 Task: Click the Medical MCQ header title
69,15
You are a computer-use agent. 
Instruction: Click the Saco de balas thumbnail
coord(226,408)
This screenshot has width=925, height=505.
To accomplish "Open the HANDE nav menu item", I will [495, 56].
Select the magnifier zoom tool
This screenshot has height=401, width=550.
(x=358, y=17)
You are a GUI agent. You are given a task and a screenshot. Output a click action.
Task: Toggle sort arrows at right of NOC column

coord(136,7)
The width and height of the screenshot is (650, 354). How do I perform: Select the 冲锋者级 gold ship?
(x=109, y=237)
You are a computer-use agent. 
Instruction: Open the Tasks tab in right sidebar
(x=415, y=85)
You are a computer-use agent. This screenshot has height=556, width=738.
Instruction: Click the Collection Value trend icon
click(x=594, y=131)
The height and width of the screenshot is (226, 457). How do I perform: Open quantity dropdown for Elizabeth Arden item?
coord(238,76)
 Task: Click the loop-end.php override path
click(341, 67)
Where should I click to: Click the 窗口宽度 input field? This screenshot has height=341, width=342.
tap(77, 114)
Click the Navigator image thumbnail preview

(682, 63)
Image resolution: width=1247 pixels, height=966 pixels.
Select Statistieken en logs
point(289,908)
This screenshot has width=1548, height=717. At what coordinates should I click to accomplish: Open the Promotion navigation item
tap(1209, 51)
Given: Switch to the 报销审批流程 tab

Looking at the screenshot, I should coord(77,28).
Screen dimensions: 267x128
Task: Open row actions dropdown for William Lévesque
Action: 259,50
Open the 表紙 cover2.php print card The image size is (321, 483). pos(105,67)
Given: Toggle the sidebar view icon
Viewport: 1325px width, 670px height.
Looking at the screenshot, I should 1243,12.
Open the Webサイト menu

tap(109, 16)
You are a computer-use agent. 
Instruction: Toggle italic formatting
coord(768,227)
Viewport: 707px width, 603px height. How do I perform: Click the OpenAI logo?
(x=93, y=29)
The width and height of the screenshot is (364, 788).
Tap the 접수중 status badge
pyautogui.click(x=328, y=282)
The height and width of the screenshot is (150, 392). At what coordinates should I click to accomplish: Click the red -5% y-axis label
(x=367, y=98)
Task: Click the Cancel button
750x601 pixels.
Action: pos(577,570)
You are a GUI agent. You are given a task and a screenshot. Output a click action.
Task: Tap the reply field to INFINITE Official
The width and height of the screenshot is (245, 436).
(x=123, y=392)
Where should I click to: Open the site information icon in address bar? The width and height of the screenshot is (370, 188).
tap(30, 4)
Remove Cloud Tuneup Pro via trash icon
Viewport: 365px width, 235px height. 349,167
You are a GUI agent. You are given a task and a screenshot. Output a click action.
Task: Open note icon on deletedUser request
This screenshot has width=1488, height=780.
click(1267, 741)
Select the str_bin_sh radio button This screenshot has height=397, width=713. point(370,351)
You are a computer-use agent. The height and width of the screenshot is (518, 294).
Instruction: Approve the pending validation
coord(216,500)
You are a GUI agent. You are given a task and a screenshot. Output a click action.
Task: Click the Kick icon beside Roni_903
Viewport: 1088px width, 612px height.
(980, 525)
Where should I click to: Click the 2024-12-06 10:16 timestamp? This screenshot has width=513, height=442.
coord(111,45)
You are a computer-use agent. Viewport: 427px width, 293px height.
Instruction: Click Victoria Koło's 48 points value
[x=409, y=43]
★ ★ ★ ★ ★ ★ ★
Set down the whole of the material, exactly.

EXERCISE RESPONSE:
 Task: Click the Medical MCQ header title
69,15
You are a computer-use agent. 
Instruction: Click the Saco de balas thumbnail
coord(226,408)
This screenshot has width=925, height=505.
To accomplish "Open the HANDE nav menu item", I will [495, 56].
Select the magnifier zoom tool
This screenshot has height=401, width=550.
(x=358, y=17)
You are a GUI agent. You are given a task and a screenshot. Output a click action.
Task: Toggle sort arrows at right of NOC column

coord(136,7)
The width and height of the screenshot is (650, 354). How do I perform: Select the 冲锋者级 gold ship?
(x=109, y=237)
You are a computer-use agent. 
Instruction: Open the Tasks tab in right sidebar
(x=415, y=85)
You are a computer-use agent. This screenshot has height=556, width=738.
Instruction: Click the Collection Value trend icon
click(x=594, y=131)
The height and width of the screenshot is (226, 457). How do I perform: Open quantity dropdown for Elizabeth Arden item?
coord(238,76)
 Task: Click the loop-end.php override path
click(341, 67)
Where should I click to: Click the 窗口宽度 input field? This screenshot has height=341, width=342.
tap(77, 114)
Click the Navigator image thumbnail preview

(682, 63)
Image resolution: width=1247 pixels, height=966 pixels.
Select Statistieken en logs
point(289,908)
This screenshot has width=1548, height=717. At what coordinates should I click to accomplish: Open the Promotion navigation item
tap(1209, 51)
Given: Switch to the 报销审批流程 tab

Looking at the screenshot, I should coord(77,28).
Screen dimensions: 267x128
Task: Open row actions dropdown for William Lévesque
Action: 259,50
Open the 表紙 cover2.php print card The image size is (321, 483). pos(105,67)
Given: Toggle the sidebar view icon
Viewport: 1325px width, 670px height.
Looking at the screenshot, I should 1243,12.
Open the Webサイト menu

tap(109, 16)
You are a computer-use agent. 
Instruction: Toggle italic formatting
coord(768,227)
Viewport: 707px width, 603px height. How do I perform: Click the OpenAI logo?
(x=93, y=29)
The width and height of the screenshot is (364, 788).
Tap the 접수중 status badge
pyautogui.click(x=328, y=282)
The height and width of the screenshot is (150, 392). At what coordinates should I click to accomplish: Click the red -5% y-axis label
(x=367, y=98)
Task: Click the Cancel button
750x601 pixels.
Action: pos(577,570)
You are a GUI agent. You are given a task and a screenshot. Output a click action.
Task: Tap the reply field to INFINITE Official
The width and height of the screenshot is (245, 436).
(x=123, y=392)
Where should I click to: Open the site information icon in address bar? The width and height of the screenshot is (370, 188).
tap(30, 4)
Remove Cloud Tuneup Pro via trash icon
Viewport: 365px width, 235px height. 349,167
You are a GUI agent. You are given a task and a screenshot. Output a click action.
Task: Open note icon on deletedUser request
This screenshot has width=1488, height=780.
click(1267, 741)
Select the str_bin_sh radio button This screenshot has height=397, width=713. point(370,351)
You are a computer-use agent. The height and width of the screenshot is (518, 294).
Instruction: Approve the pending validation
coord(216,500)
You are a GUI agent. You are given a task and a screenshot. Output a click action.
Task: Click the Kick icon beside Roni_903
Viewport: 1088px width, 612px height.
(980, 525)
Where should I click to: Click the 2024-12-06 10:16 timestamp? This screenshot has width=513, height=442.
coord(111,45)
You are a computer-use agent. Viewport: 427px width, 293px height.
Instruction: Click Victoria Koło's 48 points value
[x=409, y=43]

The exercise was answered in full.